- Page extract:
================
Any suggestions on alternate ways to capture the site would be appreciated, along with a clearer description of what is going wrong in a more technical sense. Is this a problem with this site in particular or a more generalizable issue? In the meantime we’ll present the work through video documentation, but the goal is to replay a warc/wacz to enable a more interactive (self-paced) viewing experience, as in the current website experience. Thank you for any help explaining or troubleshooting the issue.

Hank · May 7, 2024, 9:22pm

Hey there! I don’t have a NY Times account, so I can’t replicate the issues for myself, but I can offer a few thoughts:

The problem you seem to be encountering — “was a piece of content captured correctly or are there replay bugs?” — is one of the harder problems to solve in web archiving because the content might be captured fine! Generally it’s not something we’re equipped to solve quickly either. One of the better ways for average folks (outside of Browsertrix where we have some QA features that can help get a better idea of what’s going wrong) to nail this down is trying other tools to archive the page and replaying the files they create in ReaplayWeb.page so good that you tried Connifer as well.

If you find that specific resources are missing on replay, checking the resources tab can be a good way of nailing down what was captured and what isn’t in the archive.

Ghostarchive — a 3rd party site that we are not affiliated with — does a decent job of getting around paywalls, crawls to WARC files, and also uses ReplayWeb.page for playback! I have no idea what they use for crawling, but it seems to have captured this content correctly and it is replaying in their embedded ReplayWeb.page viewer. Click here to check out their archive of this page. This could indicate a possible capture issue with ArchiveWeb.page.

You can also download their WARC file for this page if you’d like.

Once again, we can take absolutely no responsibility for the validity of files created with Ghostarchive, I have no idea who runs it or how their capture process works. Spooky!
================
- Directions for this task: Please copy out the web archiving forum thread above in full, word for word.

- Recorded data:
================
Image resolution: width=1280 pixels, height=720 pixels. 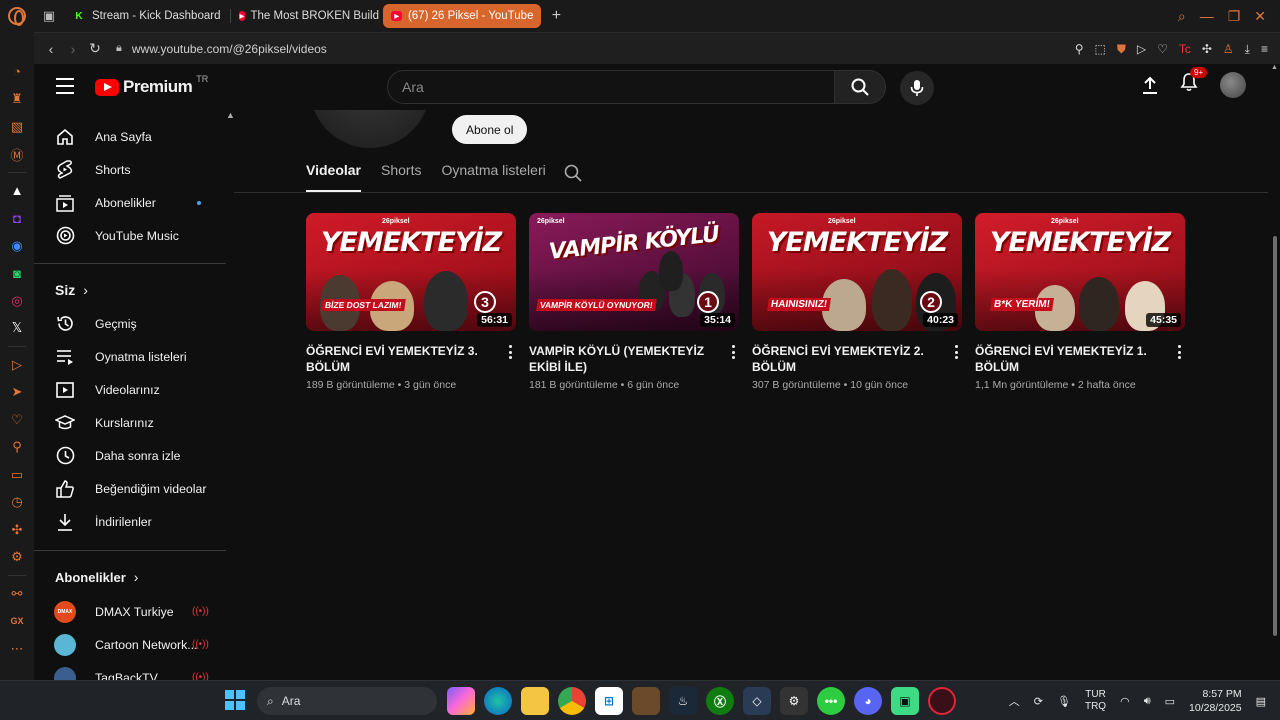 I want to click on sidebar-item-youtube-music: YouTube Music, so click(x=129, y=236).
================
- Task result:
Any suggestions on alternate ways to capture the site would be appreciated, along with a clearer description of what is going wrong in a more technical sense. Is this a problem with this site in particular or a more generalizable issue? In the meantime we’ll present the work through video documentation, but the goal is to replay a warc/wacz to enable a more interactive (self-paced) viewing experience, as in the current website experience. Thank you for any help explaining or troubleshooting the issue.

Hank · May 7, 2024, 9:22pm

Hey there! I don’t have a NY Times account, so I can’t replicate the issues for myself, but I can offer a few thoughts:

The problem you seem to be encountering — “was a piece of content captured correctly or are there replay bugs?” — is one of the harder problems to solve in web archiving because the content might be captured fine! Generally it’s not something we’re equipped to solve quickly either. One of the better ways for average folks (outside of Browsertrix where we have some QA features that can help get a better idea of what’s going wrong) to nail this down is trying other tools to archive the page and replaying the files they create in ReaplayWeb.page so good that you tried Connifer as well.

If you find that specific resources are missing on replay, checking the resources tab can be a good way of nailing down what was captured and what isn’t in the archive.

Ghostarchive — a 3rd party site that we are not affiliated with — does a decent job of getting around paywalls, crawls to WARC files, and also uses ReplayWeb.page for playback! I have no idea what they use for crawling, but it seems to have captured this content correctly and it is replaying in their embedded ReplayWeb.page viewer. Click here to check out their archive of this page. This could indicate a possible capture issue with ArchiveWeb.page.

You can also download their WARC file for this page if you’d like.

Once again, we can take absolutely no responsibility for the validity of files created with Ghostarchive, I have no idea who runs it or how their capture process works. Spooky!